- [WRITTEN INSTRUCTION]: Convert each line of the data below into a Markdown table with two columns, Row and Line, numbering the rows in order and omitting blank lines. Leave out the pictures.

- [DATA EXTRACT]:
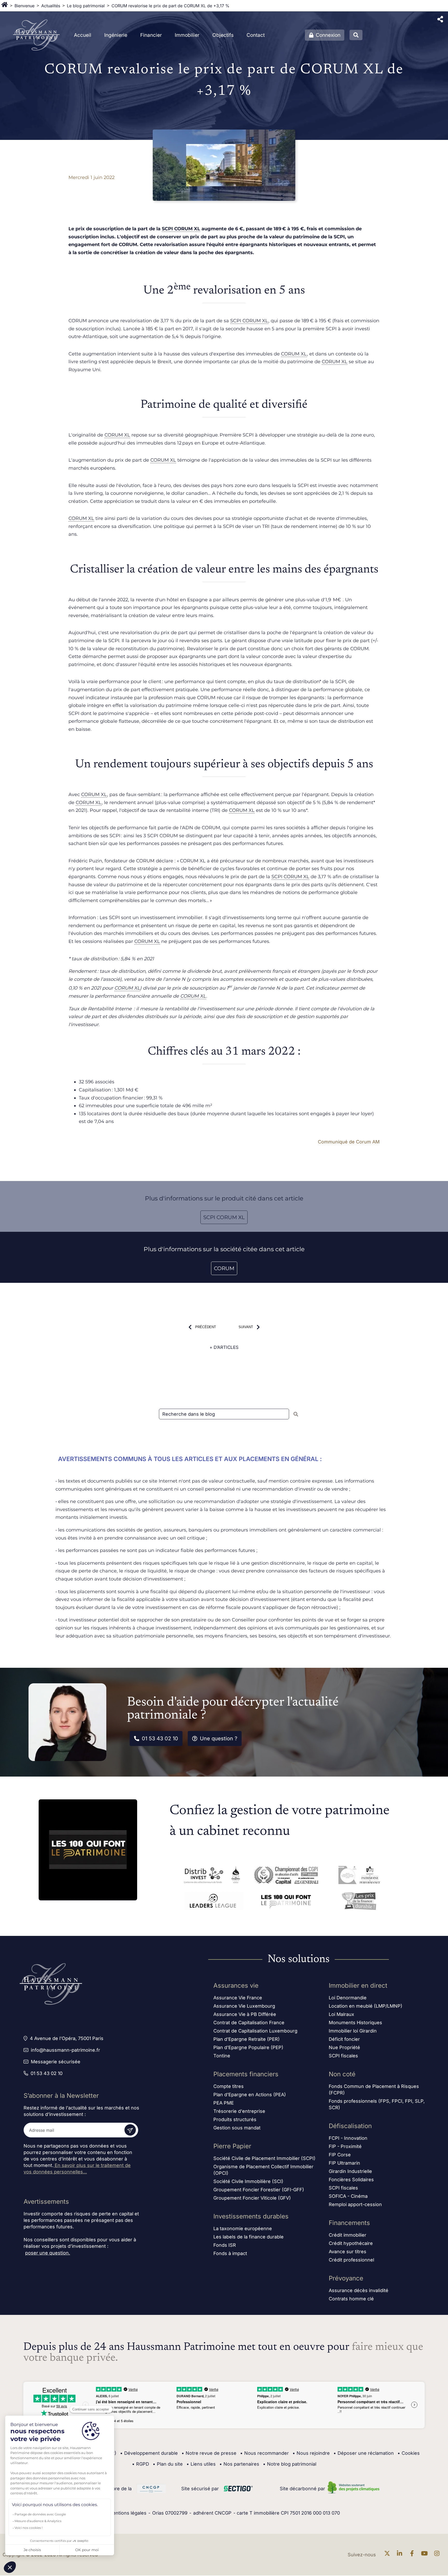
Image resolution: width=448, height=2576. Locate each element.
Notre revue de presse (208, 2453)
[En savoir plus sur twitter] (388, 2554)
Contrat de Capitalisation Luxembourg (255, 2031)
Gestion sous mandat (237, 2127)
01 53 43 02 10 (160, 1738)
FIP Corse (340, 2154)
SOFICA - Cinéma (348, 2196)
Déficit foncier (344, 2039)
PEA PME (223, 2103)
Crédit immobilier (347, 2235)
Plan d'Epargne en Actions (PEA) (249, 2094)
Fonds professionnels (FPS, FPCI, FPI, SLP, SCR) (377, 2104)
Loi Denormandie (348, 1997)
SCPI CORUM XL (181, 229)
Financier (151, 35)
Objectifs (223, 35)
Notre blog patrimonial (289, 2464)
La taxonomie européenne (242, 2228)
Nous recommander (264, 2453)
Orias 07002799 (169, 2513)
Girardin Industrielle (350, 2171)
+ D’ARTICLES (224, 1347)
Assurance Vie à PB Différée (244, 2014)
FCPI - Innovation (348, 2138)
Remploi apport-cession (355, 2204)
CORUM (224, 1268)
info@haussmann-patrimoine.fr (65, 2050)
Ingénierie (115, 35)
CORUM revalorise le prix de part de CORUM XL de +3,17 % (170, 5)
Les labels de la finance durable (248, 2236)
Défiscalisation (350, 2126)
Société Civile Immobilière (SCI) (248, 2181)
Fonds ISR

- [RESPONSE TO THIS TASK]:
| Row | Line |
|---|---|
| 1 | Image resolution: width=448, height=2576. Locate each element. |
| 2 | Notre revue de presse (208, 2453) |
| 3 | [En savoir plus sur twitter] (388, 2554) |
| 4 | Contrat de Capitalisation Luxembourg (255, 2031) |
| 5 | Gestion sous mandat (237, 2127) |
| 6 | 01 53 43 02 10 (160, 1738) |
| 7 | FIP Corse (340, 2154) |
| 8 | SOFICA - Cinéma (348, 2196) |
| 9 | Déficit foncier (344, 2039) |
| 10 | PEA PME (223, 2103) |
| 11 | Crédit immobilier (347, 2235) |
| 12 | Plan d'Epargne en Actions (PEA) (249, 2094) |
| 13 | Fonds professionnels (FPS, FPCI, FPI, SLP, SCR) (377, 2104) |
| 14 | Loi Denormandie (348, 1997) |
| 15 | SCPI CORUM XL (181, 229) |
| 16 | Financier (151, 35) |
| 17 | Objectifs (223, 35) |
| 18 | Notre blog patrimonial (289, 2464) |
| 19 | La taxonomie européenne (242, 2228) |
| 20 | Nous recommander (264, 2453) |
| 21 | Orias 07002799 (169, 2513) |
| 22 | Girardin Industrielle (350, 2171) |
| 23 | + D’ARTICLES (224, 1347) |
| 24 | Assurance Vie à PB Différée (244, 2014) |
| 25 | FCPI - Innovation (348, 2138) |
| 26 | Remploi apport-cession (355, 2204) |
| 27 | CORUM (224, 1268) |
| 28 | info@haussmann-patrimoine.fr (65, 2050) |
| 29 | Ingénierie (115, 35) |
| 30 | CORUM revalorise le prix de part de CORUM XL de +3,17 % (170, 5) |
| 31 | Les labels de la finance durable (248, 2236) |
| 32 | Défiscalisation (350, 2126) |
| 33 | Société Civile Immobilière (SCI) (248, 2181) |
| 34 | Fonds ISR |